By Craig Murray 21st January 2015. Find Article Here:-
In this globalised world, if we launch weapons of great destructive power into communities abroad, incinerating and shredding women and children, we cannot avoid the fact that those who identify with those communities – ethnically, culturally and religiously – will take revenge on people here. If we are lucky it will be revenge on combatants. If we are unlucky it will be on our innocents. But either way, the truth is this. We caused it.
We caused it by our invasions, occupations and bombings of Afghanistan, Iraq, Libya and Syria, none of which had ever attacked the UK. We caused it by all the dead women and children that British bombs, missiles or bullets killed accidentally. We caused it by the terrible deaths of the people we killed deliberately, who were only defending their country from foreign invaders, just as most of us would do. We caused it by the detainees killed or tortured. As a country, the United Kingdom caused it.
This is not the 19th century. Imperialist aggression now brings a danger of retaliation from empathetic communities embedded in western societies. This is so obvious as not to need stating. The danger of terrorism from Islamic sources would be much reduced if we just minded our own business on the international scene.
All that is very obvious. It does not, however, seem to have occurred to John Sawers, immediate past head of MI6, who has no sensible thoughts at all of the causes of terrorism. The right wing like to think that anyone opposed to the West is, by definition, spontaneously evil. If only they could look in the mirror sometimes and ask why people hate us, that would be a major psychological breakthrough. I have known John Sawers a great many years, and he is somebody who looks in the mirror very often. Sadly, not for that purpose.
At least he has the intellectual honesty to admit an open advocacy of the extreme big brother society. Abandoning the notion of smart intelligence, he has come out with a justification of the mass surveillance society which Snowden revealed. We cannot prevent terrorism without spying on innocent people, he declares.
In a sense, that is a truism. I have very often argued that it is impossible to prevent all evil and daft to try. You have a far, far higher chance of being murdered by a member of your own family than you have by a terrorist. Over the last 10 years terrorists have been responsible for almost exactly 1% of all murders in the UK. Let me type that again. In the last ten years terrorists have been responsible for almost exactly 1% of all murders in the UK. And about 0.007% of woundings. It remains true that the most likely person to kill you is in your own family. It is worth remembering that the number of people who died in the Charlie Hebdo atrocity was the same number murdered in France on average every week.

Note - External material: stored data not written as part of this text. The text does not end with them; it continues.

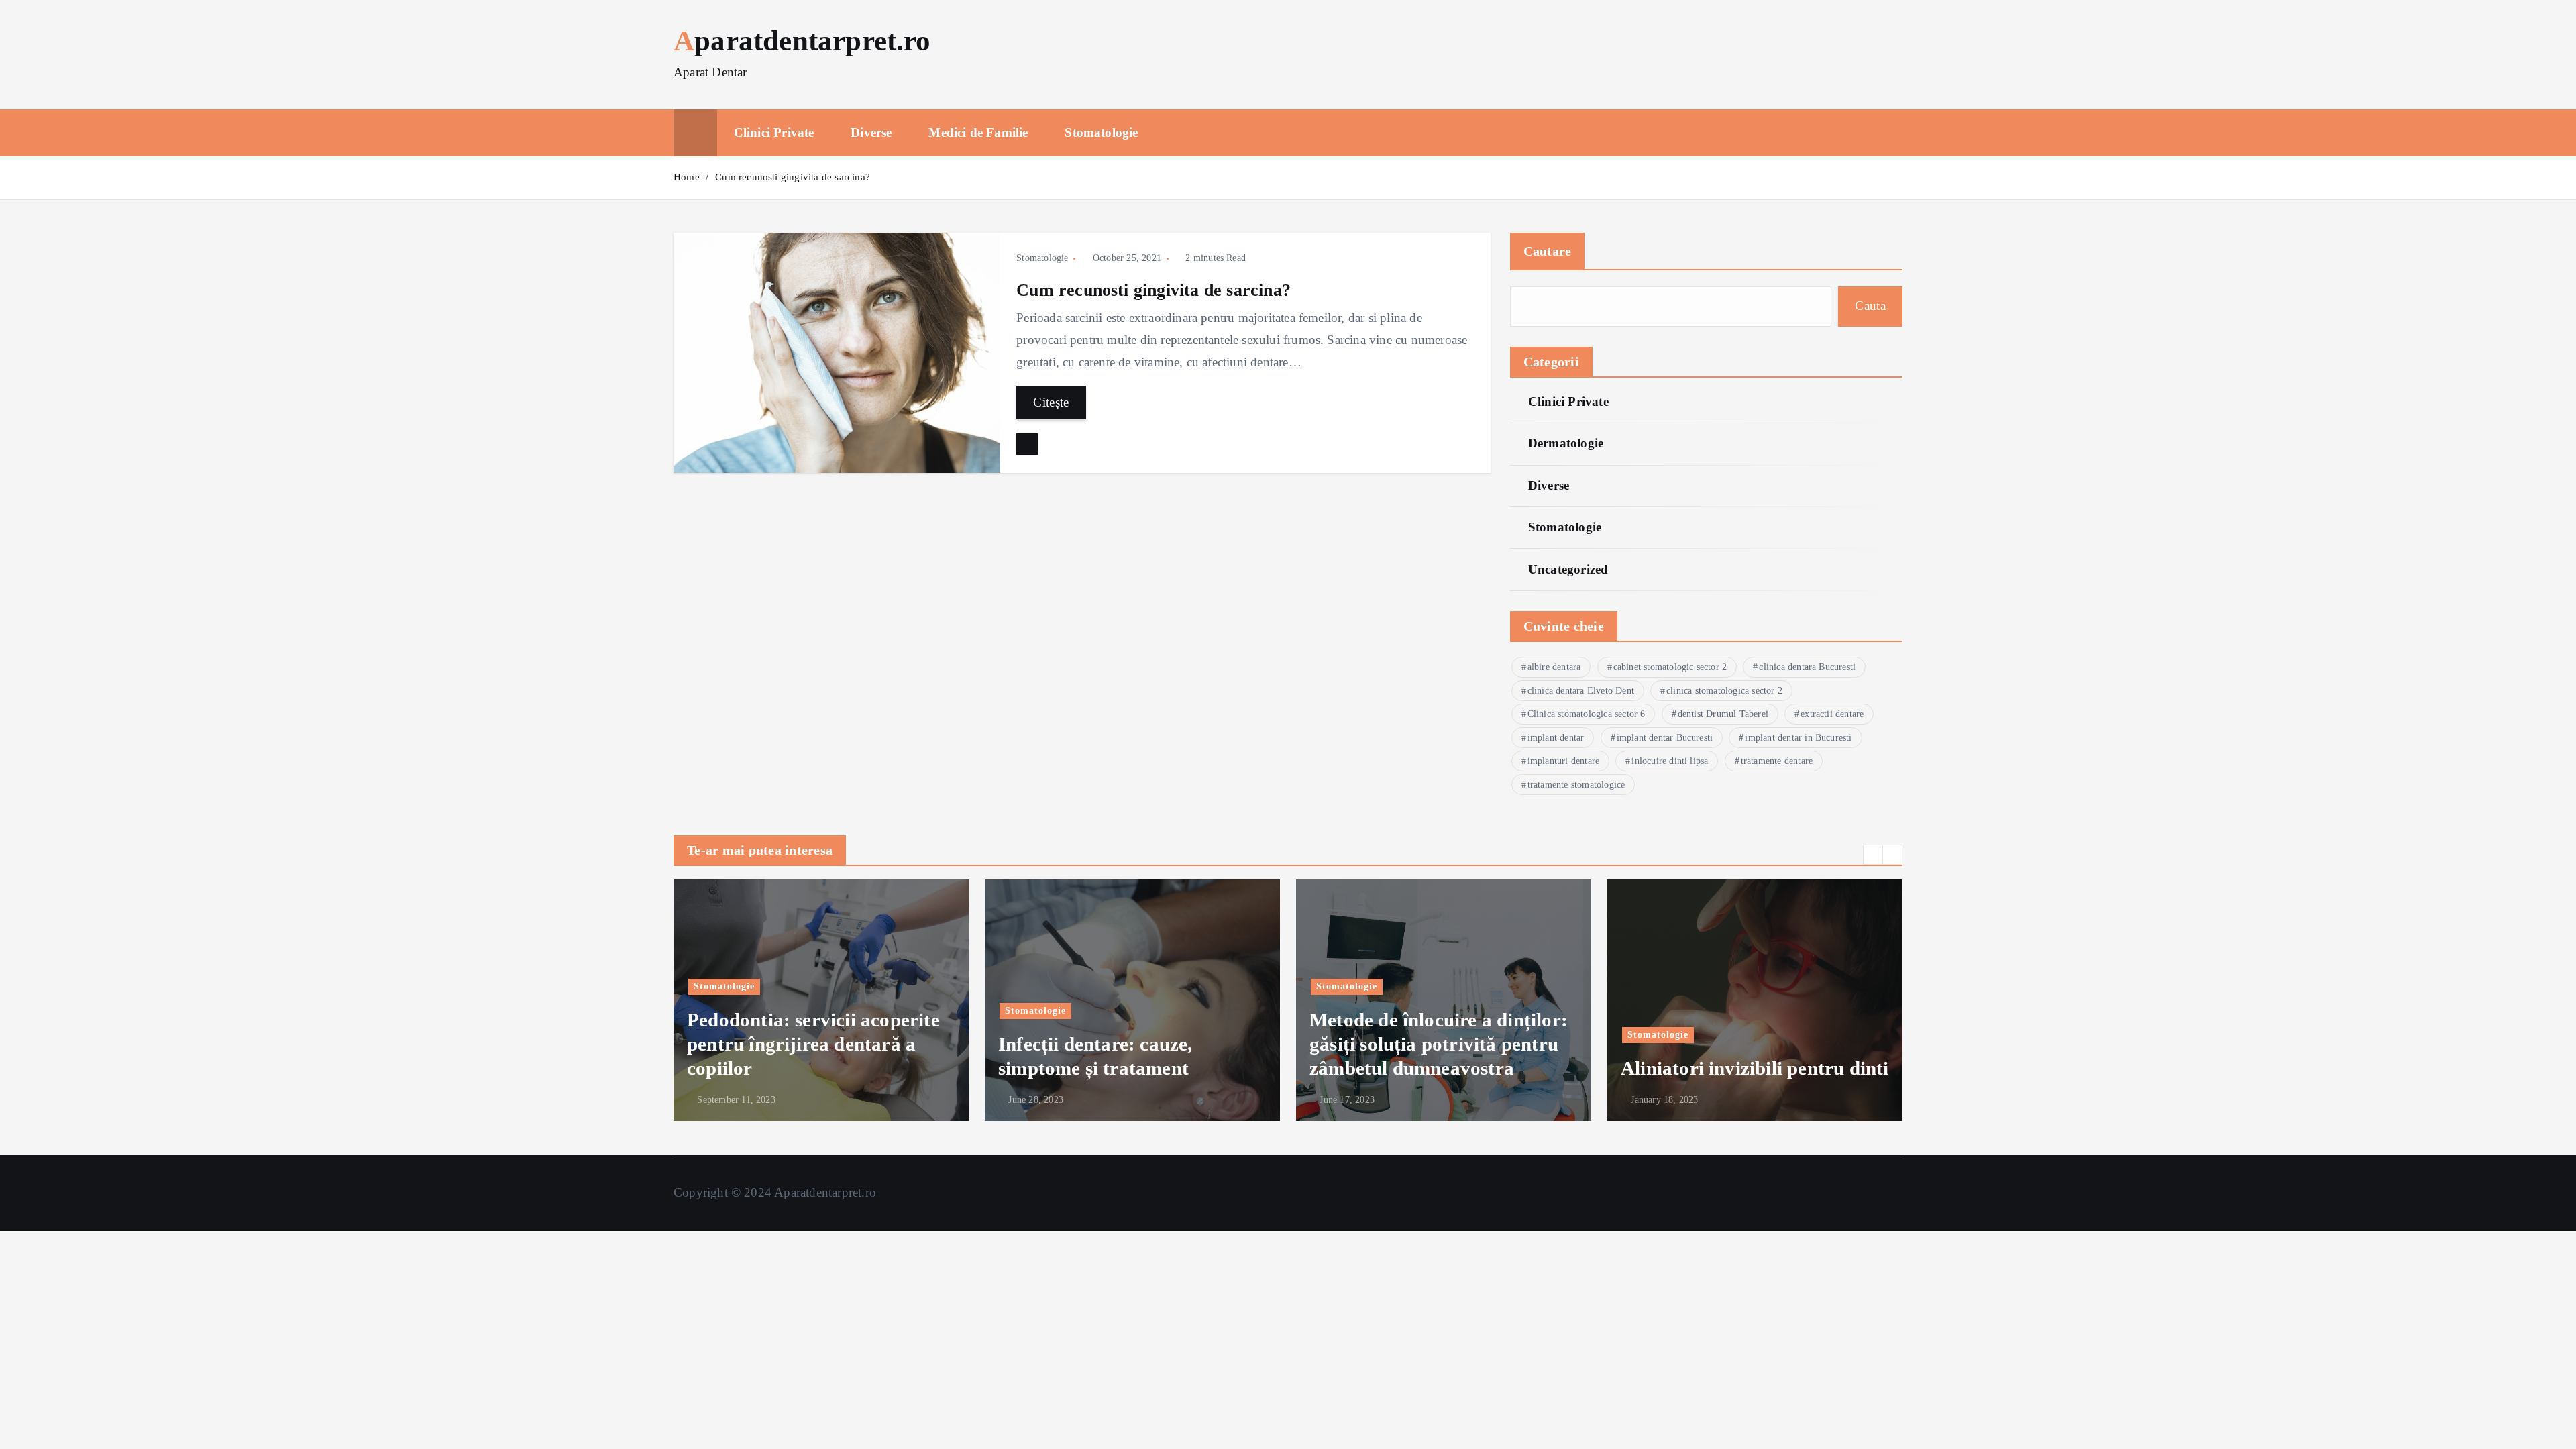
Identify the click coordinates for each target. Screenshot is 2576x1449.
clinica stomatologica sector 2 (1724, 691)
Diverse (871, 132)
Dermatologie (1565, 443)
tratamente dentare (1777, 761)
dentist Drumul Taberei (1723, 714)
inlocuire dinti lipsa (1669, 761)
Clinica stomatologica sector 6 (1586, 714)
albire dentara (1554, 667)
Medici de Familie (978, 132)
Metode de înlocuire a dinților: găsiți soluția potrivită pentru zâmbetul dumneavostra (1438, 1044)
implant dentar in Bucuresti (1798, 738)
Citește (1051, 402)
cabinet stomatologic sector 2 (1670, 667)
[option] (821, 1000)
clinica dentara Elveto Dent (1580, 691)
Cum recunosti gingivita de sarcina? (792, 177)
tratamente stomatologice (1576, 785)
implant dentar (1556, 738)
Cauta (1870, 306)
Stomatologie (1101, 132)
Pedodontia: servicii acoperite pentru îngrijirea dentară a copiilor (813, 1044)
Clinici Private (774, 132)
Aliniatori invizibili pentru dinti (1755, 1068)
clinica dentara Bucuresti (1807, 667)
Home (687, 177)
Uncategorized (1568, 569)
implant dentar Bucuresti (1665, 738)
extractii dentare (1832, 714)
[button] (1873, 855)
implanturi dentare (1563, 761)
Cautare (1547, 251)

Now assuming the aim is to prevent murder rather than make propaganda, let us concentrate for a moment on – don’t worry, you will never in your life be asked to do this again, unless by me – let us concentrate on the 99% of murders which are not by terrorists. To take the John Sawers system, if we had permanent CCTV monitoring of every kitchen in the UK, we could probably prevent quite a few of those murders and a vast amount of non-fatal violence. It would take an enormous police and security service, of course, but we are getting there anyway. Sawers’ point is completely correct in logic – you cannot prevent all murders without massive surveillance of the innocent. It would have been even more correct if you just stopped the sentence at you cannot prevent all murders. Precisely the same is true of the tiny risk to individuals that is murder by terrorism.
The surest way to reduce the terrorist threat in the UK is to stop bombing or invading other countries. That simple fact needs to be screamed from the rooftops. The next thing you can do is solid old fashioned evidence-based police and intelligence work. The least effective thing you can do is simply trawl the email and online chat of millions of people. That clogs up the intelligence system with a vast mound of undigestable information, and results in the conviction of fantasists and boastful men who, while unpleasant, are guilty of nothing but thought crime. It is exactly the same result as if you tackled murder by arresting everyone who in an email or chat wished harm to their husband or wife. It is wrong to express that, but the percentage who would have really gone on to murder would be vanishingly small.
The great worry is the presumption which is sneaking in to the mainstream media narrative that it is the responsibility of the state to prevent all crime before it happens. It is not, and that is not an achievable goal. The restrictions on liberty it would entail would do more damage to society than crime itself, which mankind has managed to live with since civilisation began. The entire debate around terrorism needs to be recalibrated. The answer is not the ultimate Big Brother surveillance state. The answer is to stop our hideous violence towards communities abroad.